(193x) Multidrug-Resistant Escherichia coli: Measurement of Membrane Mechanical Properties, Nanoscale Adhesion, and Biofilm Formation | AIChE

(193x) Multidrug-Resistant Escherichia coli: Measurement of Membrane Mechanical Properties, Nanoscale Adhesion, and Biofilm Formation


Abu-Lail, N. I., Washington State University
A report from the United States’ Center for Disease Control and Prevention (CDC) in 2013 estimated that at least two million people get antibiotic-resistant infections yearly and more than 23,000 die because of such infections. Rapid detection of multidrug resistance (MDR) in bacteria is a clinical challenge and pose a serious task to effective clinical management and control of MDR-related infections. To combat resistance, fundamental understanding of how microbial cell morphology and surface properties (elasticity, charge, and adhesion) differ among bacterial strains with variable drug resistances and abilities to form biofilms in response to antibiotics is needed. Here, we employed atomic force microscope (AFM) to characterize cell morphology and surface properties of wild-type multidrug-resistant Escherichia coli (MDR-E.coli) strains with various biofilm capacities before and after exposure to ampicillin at different minimum inhibitory concentrations (MICs). Forces between the hydrophobic or hydrophilic AFM cantilever and at least 15-25 locations on the bacterial surface were quantified. The MIC was determined using the broth dilution method.

Our results showed that individual E. coli strains with variable biofilm abilities responded differently to ampicillin as observed from morphological changes of their surfaces as well as quantified mechanical and adherence properties of their cells. For example, ampicillin at a MIC of 45 μg/ml and above the Clinical and Laboratory Standards Institute (CLSI) breakpoint concentration of susceptibility (8 μg/ml ) induced morphological changes to the weak and moderate biofilm former strains in forms of cellular elongation as well as surface roughness and membrane disorientation within 1-8 hours of exposure. On the contrary, no morphological changes were observed in strong biofilm or no biofilm former E. coli strains.The elongated cells recovered after some time and maintained their normal morphology thereafter. When quantified, Young’s moduli of elasticity of the moderate and the strong biofilm former E. colistrains were not changed from those of the untreated cells upon exposure to ampicillin at MIC of 50 μg/ml and 45 μg/ml, respectively. It is, therefore possible that ampicillin did not disrupt cell wall synthesis in these strains. However, ampicillin at MIC of 50 μg/ml significantly reduced the adhesion strength of the strong biofilm former strain while increased the adhesion force for the moderate biofilm former strain.

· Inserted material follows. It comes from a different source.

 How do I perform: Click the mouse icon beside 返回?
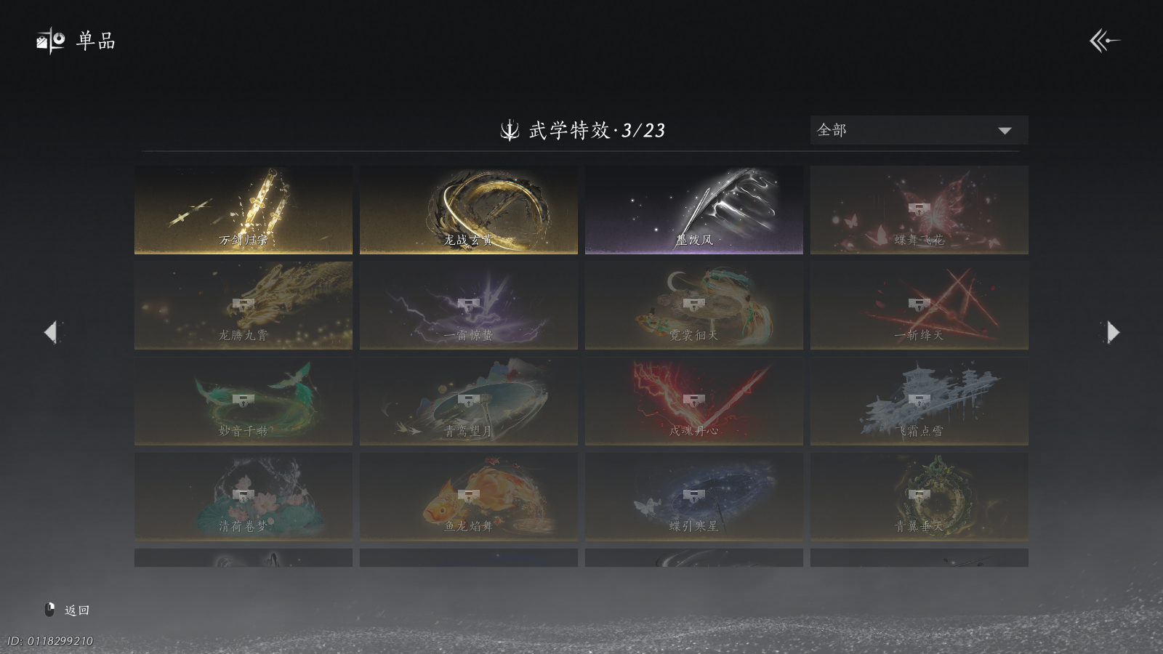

When all results are combined, weak biofilm former E. coli strains to elongate their cells and make their surfaces rougher to adapt to antibiotics. On the other hand, strong biofilm former strains rely on their biofilms to help them resist antibiotics more than on induced changes to their mechanical or morphological properties. This investigation provides a proof-of-concept that AFM can be used on the basis of detection of ampicillin resistance.

Keywords: AFM, multidrug-resistance, E. coli, surface properties, adhesion force and biofilm.